No dia 31 de março, o coronavírus se alastrava pelo Brasil, ceifando a vida de 202 pessoas e acendendo o sinal de alerta nos estados. No Rio de Janeiro, com 23 vítimas fatais, a secretaria de Saúde resolveu se antecipar ao pico da crise — e encomendou 300 respiradores pulmonares para infectados em estado grave. A ideia era que ao menos 100 desses aparelhos fossem entregues em até cinco dias e o restante, em dez. Tão logo foi iniciado o processo de compra, uma pequena empresa, a MHS Produtos e Serviços, que nunca havia fornecido esse tipo de produto, enviou uma proposta: 56,2 milhões de reais. Essa foi a única oferta realizada. A aprovação da contratação saiu poucas horas depois. Um negócio e tanto para um jovem estudante que mora fora do Brasil e administra um podcast.
Até a semana passada, 24, Guilherme Sismil Guerra, de 19 anos de idade, era sócio majoritário da MHS Produtos e Serviços, “CO-CEO” de um programa de podcast desconhecido no Spotify e responsável por fornecer 300 respiradores para o estado do Rio de Janeiro. Nenhum aparelho, porém, foi entregue conforme o previsto. Por causa disso, o Ministério Público (MP) e o Tribunal de Contas do estado (TCE) resolveram apurar o caso. Após o início das investigações, o jovem estudante acabou saindo da sociedade da empresa – e o seu pai, Glauco Guerra, ex-funcionário da Receita Federal, assumiu a administração do negócio. “A empresa sempre foi minha”, reconhece o ex-servidor público, que se aposentou em dezembro. Além de ser contratada pelo governo do Rio, a MHS também presta serviços para a Eletrobras, o Exército, a Marinha, entre outros órgãos públicos.

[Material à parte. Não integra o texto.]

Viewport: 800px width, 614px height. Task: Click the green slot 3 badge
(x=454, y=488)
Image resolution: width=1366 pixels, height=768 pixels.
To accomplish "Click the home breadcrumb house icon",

Um parecer interno da secretaria de saúde do Rio reconhece que, durante a compra de respiradores e ventiladores, houve “falta de ampla pesquisa de preços” e um “número mínimo de cotações”, além de “falta de assinatura contratual”. O próprio Glauco admite a VEJA que houve certo “descontrole” do governo do Rio, que “não tinha planejamento efetivo” e que contratou “meio a toque de caixa” os respiradores. Somente nessa segunda-feira, 27, a MHS enviou uma série de documentações básicas para a secretaria de saúde. “Não temos mais interesse em seguir fornecendo respiradores. O desgaste é muito grande”, afirma o ex-servidor da Receita.
Na semana passada, o governador do Rio de Janeiro, Wilson Witzel (PSC), demitiu o subsecretário-executivo de saúde do estado, Gabriell Neves, responsável pelas contratações emergenciais durante a pandemia. Outros casos estão sendo investigados.